Nicolas, andrai a vedere Nimphomaniac la notte di Natale? Come è il tuo rapporto con Lars Von Trier?
Refn: È quel nazista, no? Ho visto che si è dato al porno, si vede che sta invecchiando. Mio padre lo conosce bene, io nutro un grande rispetto. Sinceramente, però, non mi va di vedere un porno di cinque ore. La motivazione è che a differenza mia, forse, lui non fa sesso.

Qual è il rapporto con i suoi direttori della fotografia?
Refn: Io parlo molto con loro, mi piace usarne diversi perchè amo trovare le differenza tra di loro. L'unico collaboratore che porto sempre con me è il mio montatore di fiducia. 

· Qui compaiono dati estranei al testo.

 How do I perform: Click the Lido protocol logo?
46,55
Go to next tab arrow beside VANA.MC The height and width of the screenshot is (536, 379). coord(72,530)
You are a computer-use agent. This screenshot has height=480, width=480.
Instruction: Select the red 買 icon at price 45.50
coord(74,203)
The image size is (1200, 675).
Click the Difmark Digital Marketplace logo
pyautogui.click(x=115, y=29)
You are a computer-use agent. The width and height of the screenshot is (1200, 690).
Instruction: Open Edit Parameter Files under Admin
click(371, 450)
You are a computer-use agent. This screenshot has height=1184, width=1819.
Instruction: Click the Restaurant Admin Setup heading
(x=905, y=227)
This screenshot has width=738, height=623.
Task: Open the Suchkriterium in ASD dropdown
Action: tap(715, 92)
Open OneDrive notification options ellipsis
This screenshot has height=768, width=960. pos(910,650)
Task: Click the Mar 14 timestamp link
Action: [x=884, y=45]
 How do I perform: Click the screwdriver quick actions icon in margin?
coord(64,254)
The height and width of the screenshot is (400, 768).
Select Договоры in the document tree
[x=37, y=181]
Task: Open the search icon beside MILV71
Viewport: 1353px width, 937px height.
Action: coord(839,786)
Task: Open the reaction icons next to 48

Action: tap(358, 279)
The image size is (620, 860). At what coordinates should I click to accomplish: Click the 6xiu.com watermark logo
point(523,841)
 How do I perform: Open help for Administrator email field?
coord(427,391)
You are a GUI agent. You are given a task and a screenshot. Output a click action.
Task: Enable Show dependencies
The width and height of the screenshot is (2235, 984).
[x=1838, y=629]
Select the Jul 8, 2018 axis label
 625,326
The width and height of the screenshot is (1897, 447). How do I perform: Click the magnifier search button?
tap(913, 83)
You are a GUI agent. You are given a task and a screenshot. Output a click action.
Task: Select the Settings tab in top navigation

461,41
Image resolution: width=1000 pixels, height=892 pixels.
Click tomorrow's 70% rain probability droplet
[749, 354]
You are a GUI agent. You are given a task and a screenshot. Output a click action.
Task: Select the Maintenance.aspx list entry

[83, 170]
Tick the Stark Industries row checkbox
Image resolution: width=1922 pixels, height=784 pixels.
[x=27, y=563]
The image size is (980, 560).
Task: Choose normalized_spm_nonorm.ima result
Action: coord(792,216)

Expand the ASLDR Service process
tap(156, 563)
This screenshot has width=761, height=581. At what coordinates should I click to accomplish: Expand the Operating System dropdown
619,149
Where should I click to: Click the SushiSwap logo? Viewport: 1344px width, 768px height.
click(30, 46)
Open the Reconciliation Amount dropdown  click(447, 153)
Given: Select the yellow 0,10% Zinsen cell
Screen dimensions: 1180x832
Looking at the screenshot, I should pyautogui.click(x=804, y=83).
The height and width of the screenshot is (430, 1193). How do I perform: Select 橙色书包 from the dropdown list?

Visto che siamo qui a scoprire questo cofanetto le volevo chiedere il suo rapporto con il mercato home video?
Refn: Domanda interessante, il novanta percento della vita di un film è su digitale, non in sala. Io sono un sostenitore della rivoluzione digitale, del suo aprirsi ad una vasta platea. Ora tutti possono fare cinema e questa è una grande conquista. Amo i bluray e faccio di tutto per collaborare con i distributori home-video dei miei film. Credo che questo mercato sia importante proprio per il legame che crea con il pubblico più giovane.

Solo Dio perdona a che genere appartiene?
Jodorowsky: Per me è un perfetto polar allucinato, con tutti i suoi richiami ai topos del genere.
Refn: Si è parlato molto di western, ma non sono d'accordo. Non sono un grande fan del genere anche se amo molto i western italiani per il modo in cui usano la violenza. Però non ho riflettutto sul genere del film, mi sono fatto guidare dal tema che volevo affrontare.

Nicolas, per te cosa rappresenta Jodorowsky?
Refn: Ho cercato di rubare molto da Alejandro. Il rapporto con il suo lavoro è cambiato quando sono riuscito a fare mie e a usare molte delle sue suggestioni. Il nostro primo incontro è stato a Parigi, quando mi sono presentato a casa sua solo per parlarci. Dovevo fare Drive e non ero molto convinto. Lui, facendomi i tarocchi, mi ha spinto ad accettare totalmente la sfida. E' stato l'unico a credere in me e nel film. Anche durante le riprese di Solo Dio perdona ho fatto ricorso ai suoi tarocchi e anche qui mi ha dato una spinta. Visto come è andata, non so che dirvi, io credo nei suoi tarocchi.